On June 11, 2005 at 13:11, Tadamasa Teranishi wrote:
Perhaps, NMZ.field.subject.i is broken.
What is the version of Namazu used?
2.0.14.
Also, the "Malformed UTF-8 ..." warnings are popping up, regardles
of what LANG or LC_ALL are set to. I had to add a 'use bytes' pragma
to mailnews.pl at line 212 to get rid of the warnings.
Please try.
$ env LC_ALL=C mknmz ...
I have, in a myriad of ways. I just recreated things on one of my
local systems to make analysis easier.
I've made available of the command used and the output of a
stock namazu 2.0.14 installation available for your examination at
<http://www.mhonarc.org/tmp/mknmz-out.txt.gz>. I.e. No modifications
to namazu code is done, so the many "malformed utf-8 ..." messages
are provided. Perl also complains about wide characters in print.
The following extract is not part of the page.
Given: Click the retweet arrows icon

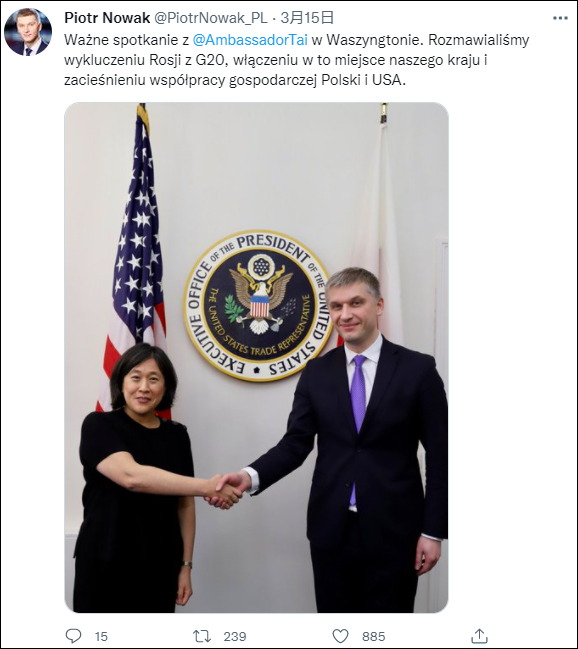Looking at the screenshot, I should 202,636.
I've also made available the input files and NMZ.* files at
the following locations:
<http://www.mhonarc.org/tmp/namazu-users-en_NMZ_files.tar.gz>
<http://www.mhonarc.org/tmp/namazu-users-en_input_files.tar.gz>.
The following is version information from mknmz:
mknmz -C
Namazu: 2.0.14
Perl: 5.008006
File-MMagic: 1.20
NKF: /usr/bin/nkf
KAKASI: no
ChaSen: no
Lang_Msg: C
Lang: C
Coding System: euc
CONFDIR: /usr/local/etc/namazu
LIBDIR: /usr/local/share/namazu/pl
FILTERDIR: /usr/local/share/namazu/filter
TEMPLATEDIR: /usr/local/share/namazu/template
Supported media types: (23)
Unsupported media types: (10) marked with minus (-) probably missing application
in your $path.
- application/excel: excel.pl
application/ichitaro5: taro56.pl
application/ichitaro6: taro56.pl
- application/ichitaro7: taro7_10.pl
application/macbinary: macbinary.pl
application/msword: msword.pl
- application/pdf: pdf.pl
application/postscript: postscript.pl
- application/powerpoint: powerpoint.pl
- application/rtf: rtf.pl
application/vnd.sun.xml.calc: ooo.pl
application/vnd.sun.xml.draw: ooo.pl
application/vnd.sun.xml.impress: ooo.pl
application/vnd.sun.xml.writer: ooo.pl
application/x-apache-cache: apachecache.pl
application/x-bzip2: bzip2.pl
application/x-compress: compress.pl
- application/x-deb: deb.pl
- application/x-dvi: dvi.pl
application/x-gzip: gzip.pl
- application/x-js-taro: taro7_10.pl
application/x-rpm: rpm.pl
- application/x-tex: tex.pl
- audio/mpeg: mp3.pl
message/news: mailnews.pl
message/rfc822: mailnews.pl
text/hnf: hnf.pl
text/html: html.pl
text/html; x-type=mhonarc: mhonarc.pl
text/plain
text/plain; x-type=rfc: rfc.pl
text/x-hdml: hdml.pl
text/x-roff: man.pl
The following is the output of doing a search via `namazu' from the
command-line:
namazu -s -n 3 -f cgi-bin/.namazurc '+from:earl' \
~/archive/html/namazu-users-en
Results:
References: [ +from:earl: 49 ]
Total 49 documents matching your query.
1. er things I want hidden (score: 1)
/~listsarc/archive/html/namazu-users-en/2004-09/msg00005.html (8,178 bytes)
2. g indexing (score: 1)
/~listsarc/archive/html/namazu-users-en/2004-05/msg00011.html (7,732 bytes)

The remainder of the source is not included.